É verdade que as relações entre lei e medicina estão se tornando cada vez mais intensas. Do ponto de vista das mudanças nos costumes, a biomedicina vem se tornando um fator cada vez mais relevante. As técnicas de reprodução assistida, por exemplo. Até ontem era claro que “mãe é mãe para sempre” e que “mãe só se tem uma”. Hoje, os ditados populares e a realidade subjacente, natural, normal, dada por certa até alguns anos atrás, não é mais tão clara. Graças à biomedicina, hoje, uma criança pode ter não só uma, mas diversas mães. Pode ter a mãe genética, a mãe que engravidou, a mãe que o nutriu... De todo esse desenvolvimento científico nasce a necessidade de se estabelecer limites, pois nem tudo se pode fazer. É necessário regulamentar a medicina, estabelecer os limites, estabelecer aquilo que é permitido, o que é obrigatório e o que é proibido. Mas existe um outro problema, que é o do “legalismo”. Não basta haver a lei, é preciso que ela seja bem administrada e que o exercício do poder judicial não prevaleça sobre a pessoa e sobre os demais poderes. Sem isso, a democracia se perde. Prevalece a lei sobre o amor. Isso é grave.
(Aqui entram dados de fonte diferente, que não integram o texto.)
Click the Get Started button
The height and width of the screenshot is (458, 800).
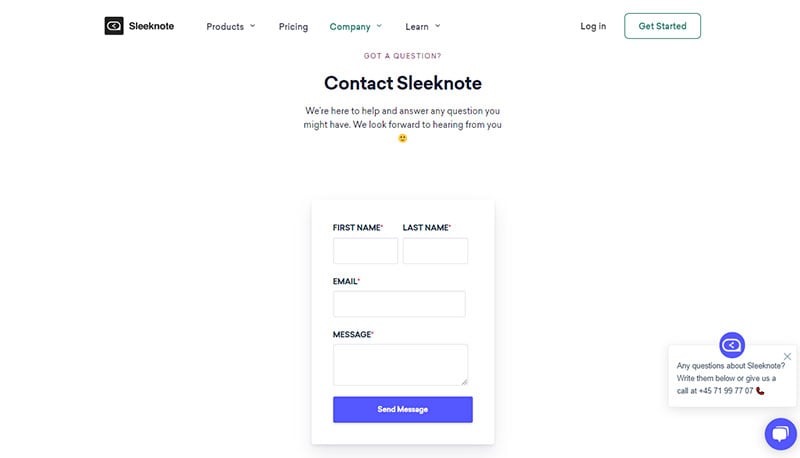click(662, 26)
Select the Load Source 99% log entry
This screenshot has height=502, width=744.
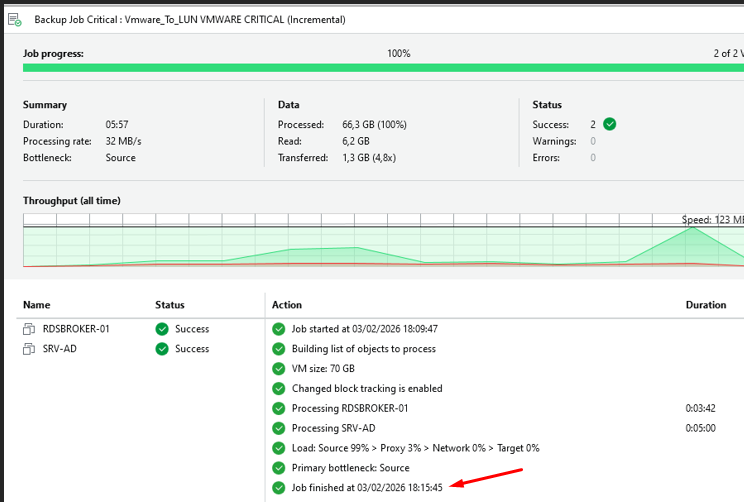pos(415,448)
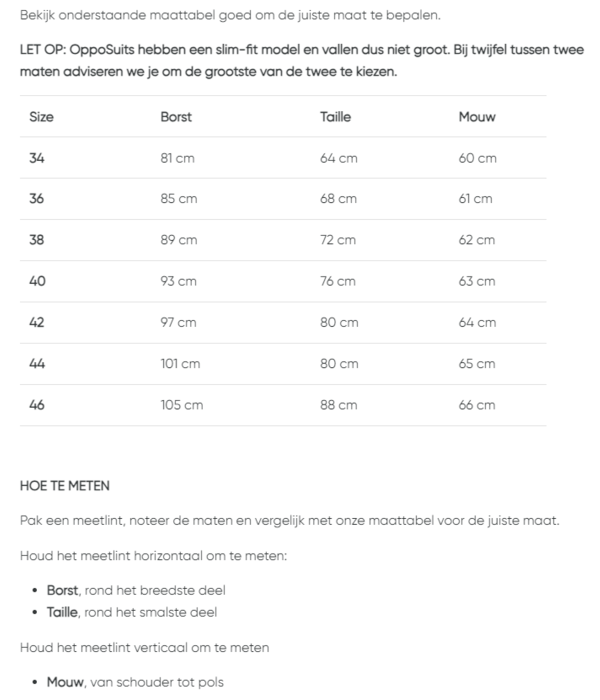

Mas parece que é isso que vem acontecendo com mais frequência. Você ainda tem esperança?
Eu não creio que a esperança acabe. Ela não acaba, em primeiro lugar, porque eu faço uma experiência humana significativa. E, depois, porque existem tantos amigos que fazem essa experiência comigo. A minha esperança se funda naquilo que já existe, e não na pretensão de que qualquer coisa mude no futuro.